A blue griffon with black talons and beak and a gold crown on its head.
James Coat’s 1725 Dictionary of Heraldry says that griffons were used ‘to express strength and swiftness join'd together, and extraordinary Vigilancy to preserve things they are entrusted with’.
Blue crowned Griffons had been used on the shield of Forsyth of Forsyth since at least Sir Robert Foreman’s heraldic manuscript of 1563 and the Workman manuscript of 1565-6.
In the 1520s James Forsyth of Nydie married a wealthy heiress, Elizabeth Leslie, who was granddaughter of the Earl of Rothes. It is possible that the Griffon was adopted by the Forsyths at this time, as the griffon was a Leslie emblem and the Forsyths followed their more powerful kinsmen in politics thereafter. In 1538 John Forsyth was appointed king’s macer and became Falkland Persuivant, which may explain the little crown on the griffon. Elizabeth Leslie was also great granddaughter to James III, so the Forsyths may be expressing their royal descent through that.
The motto is ‘Instaurator ruinae’, Latin for a repairer of ruins. The significance of this is unclear, but it has some age to it.
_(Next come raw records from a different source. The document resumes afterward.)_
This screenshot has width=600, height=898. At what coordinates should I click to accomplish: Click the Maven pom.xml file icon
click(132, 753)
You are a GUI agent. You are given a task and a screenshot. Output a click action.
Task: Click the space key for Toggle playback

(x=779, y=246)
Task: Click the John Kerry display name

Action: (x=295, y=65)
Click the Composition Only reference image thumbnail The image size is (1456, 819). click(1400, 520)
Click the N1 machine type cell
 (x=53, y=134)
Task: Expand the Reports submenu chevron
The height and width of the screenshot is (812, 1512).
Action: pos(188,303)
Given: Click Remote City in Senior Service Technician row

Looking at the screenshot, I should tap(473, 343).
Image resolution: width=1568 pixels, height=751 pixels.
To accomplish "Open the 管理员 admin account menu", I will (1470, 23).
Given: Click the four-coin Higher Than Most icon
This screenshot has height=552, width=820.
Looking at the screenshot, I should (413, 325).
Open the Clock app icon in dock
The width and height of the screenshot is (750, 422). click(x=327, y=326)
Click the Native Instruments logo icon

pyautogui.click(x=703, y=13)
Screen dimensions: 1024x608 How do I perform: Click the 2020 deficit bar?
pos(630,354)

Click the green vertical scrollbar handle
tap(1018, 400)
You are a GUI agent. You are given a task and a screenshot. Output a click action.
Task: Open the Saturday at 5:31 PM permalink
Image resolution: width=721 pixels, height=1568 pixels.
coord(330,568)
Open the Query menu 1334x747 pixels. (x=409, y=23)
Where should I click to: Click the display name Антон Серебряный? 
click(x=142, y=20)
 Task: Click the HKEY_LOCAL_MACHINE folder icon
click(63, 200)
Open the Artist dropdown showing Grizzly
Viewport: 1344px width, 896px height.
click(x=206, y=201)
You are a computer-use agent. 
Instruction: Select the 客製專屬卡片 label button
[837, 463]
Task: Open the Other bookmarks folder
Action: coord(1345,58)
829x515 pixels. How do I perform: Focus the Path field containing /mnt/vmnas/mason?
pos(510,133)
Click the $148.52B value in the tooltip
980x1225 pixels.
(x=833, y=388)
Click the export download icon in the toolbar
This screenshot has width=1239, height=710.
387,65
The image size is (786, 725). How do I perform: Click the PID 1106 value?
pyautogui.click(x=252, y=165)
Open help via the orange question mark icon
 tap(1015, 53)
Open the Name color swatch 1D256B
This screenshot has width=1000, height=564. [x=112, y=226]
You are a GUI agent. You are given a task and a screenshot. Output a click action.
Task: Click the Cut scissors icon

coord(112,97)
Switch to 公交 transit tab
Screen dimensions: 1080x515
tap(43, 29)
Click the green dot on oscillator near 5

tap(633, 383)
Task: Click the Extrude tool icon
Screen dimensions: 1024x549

The earliest record of a Forsyth crest is in the Lyon Register of the later seventeenth century for Mr James Forsyth of Tailzerton (descended from Forsyth of Dykes) which had a green half-griffon (no crown) with motto Instaurator Ruinae. This is also recorded in Nisbet’s 1720s System of Heraldry. Not quite the modern crest, but on its way.
The uncrowned half-griffon was still the crest in the 1960s when our Carrick line of cap badges was devised. The adoption of the full griffon with crown was probably adopted in 1970 when the Lord Lyon recognised Alistair Forsyth as the chief.